The trial court is required to conduct a hearing to determine whether there is a reasonable and legitimate basis for the withdrawal of the plea. Xie, supra, at paragraph one of the syllabus. The scope of this hearing should reflect the substantive merits of the Crim.R. 32.1 motion. See State v. McNeil (Sept. 14, 2001), Hamilton App. No. C-000808, unreported; State v. Smith (Dec. 10, 1992), Cuyahoga App. 61464, unreported. Austin argues that the trial court did not hold a proper hearing on the motion as required under Xie and did not give due consideration to his motion. We agree and accordingly remand the case to the trial court for a more comprehensive hearing on the motion.
The trial court, which had presided over Austin's competency hearing held on January 11, 2001, was aware that Austin had the propensity to decompensate if he was not taking his medication for his psychological disorders. Dr. Schmittgoesling testified that Austin was competent to stand trial when she saw him in December, but qualified that opinion on cross examination and clearly stated that Austin's competency should be monitored. She warned that his failure to take his medication or the stress of an approaching trial might cause him to decompensate and might lead to a deterioration of his intellectual functioning. Austin's assertions in support of the motion to withdraw raised the possibility of his decompensation at the time of his pleas.
Because of Austin's history and his assertions in support of his motion to withdraw, the trial court should have considered the possibility of Austin's decompensation before overruling Austin's motion. The court's comments at the time it overruled the motion to withdraw indicate that the court did not consider the possibility of decompensation.

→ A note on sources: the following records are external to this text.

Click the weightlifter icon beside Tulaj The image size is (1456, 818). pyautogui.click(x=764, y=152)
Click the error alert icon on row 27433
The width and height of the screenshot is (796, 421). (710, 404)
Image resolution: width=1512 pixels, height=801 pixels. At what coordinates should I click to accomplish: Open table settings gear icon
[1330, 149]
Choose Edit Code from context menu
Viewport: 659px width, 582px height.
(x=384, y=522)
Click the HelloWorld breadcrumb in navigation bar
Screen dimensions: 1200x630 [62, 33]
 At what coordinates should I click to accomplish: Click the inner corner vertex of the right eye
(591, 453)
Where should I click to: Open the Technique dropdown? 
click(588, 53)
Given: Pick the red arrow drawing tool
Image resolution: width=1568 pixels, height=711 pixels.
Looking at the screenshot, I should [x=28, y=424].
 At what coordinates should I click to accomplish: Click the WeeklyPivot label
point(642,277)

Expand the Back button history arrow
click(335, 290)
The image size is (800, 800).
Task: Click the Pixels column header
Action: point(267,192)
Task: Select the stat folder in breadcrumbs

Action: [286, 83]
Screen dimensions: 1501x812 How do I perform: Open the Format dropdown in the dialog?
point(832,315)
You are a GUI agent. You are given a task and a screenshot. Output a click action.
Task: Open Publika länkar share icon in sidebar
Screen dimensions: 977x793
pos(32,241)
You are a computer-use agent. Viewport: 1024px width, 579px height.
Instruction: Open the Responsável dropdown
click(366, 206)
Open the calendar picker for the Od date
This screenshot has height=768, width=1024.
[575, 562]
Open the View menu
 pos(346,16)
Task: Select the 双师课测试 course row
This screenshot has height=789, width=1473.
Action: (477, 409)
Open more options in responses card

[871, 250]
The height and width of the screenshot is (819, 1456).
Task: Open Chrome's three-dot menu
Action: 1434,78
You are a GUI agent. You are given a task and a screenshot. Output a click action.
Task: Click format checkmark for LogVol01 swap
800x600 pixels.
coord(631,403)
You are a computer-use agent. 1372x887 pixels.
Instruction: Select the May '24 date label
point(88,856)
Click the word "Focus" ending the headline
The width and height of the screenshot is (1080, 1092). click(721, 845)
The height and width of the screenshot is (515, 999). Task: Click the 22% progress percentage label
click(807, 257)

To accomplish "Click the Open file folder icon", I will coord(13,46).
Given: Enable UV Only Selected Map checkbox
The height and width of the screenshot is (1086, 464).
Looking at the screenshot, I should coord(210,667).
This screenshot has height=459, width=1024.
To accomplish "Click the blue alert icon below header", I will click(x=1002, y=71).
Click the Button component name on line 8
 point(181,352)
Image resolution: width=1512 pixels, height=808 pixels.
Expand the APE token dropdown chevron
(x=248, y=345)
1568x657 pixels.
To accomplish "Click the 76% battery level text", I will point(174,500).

Further, in light of the facts of this case, the brief hearing on the motion was insufficient for the court to examine whether Austin's pleas had been knowingly, intelligently and voluntarily entered. See, generally, Statev. Caraballo (1985), 17 Ohio St. 3d 66, 477 N.E.2d 627 (court reviewed defendant's mental awareness surrounding plea at hearing on motion to withdraw plea). The first assignment of error is accordingly well taken. Therefore, we reverse the judgment of the trial court, and remand the case to the trial court for a more comprehensive hearing on the motion to withdraw.
Austin's remaining assignments of error are rendered moot by our disposition of the first assignment of error. Judgmentreversed and cause remanded.
Painter, J., concurs.
Hildebrandt, P.J., dissents.
Raymond E. Shannon, retired, from the First Appellate District, sitting by assignment.
1 The cases were joined for disposition before the trial court and have been consolidated on appeal.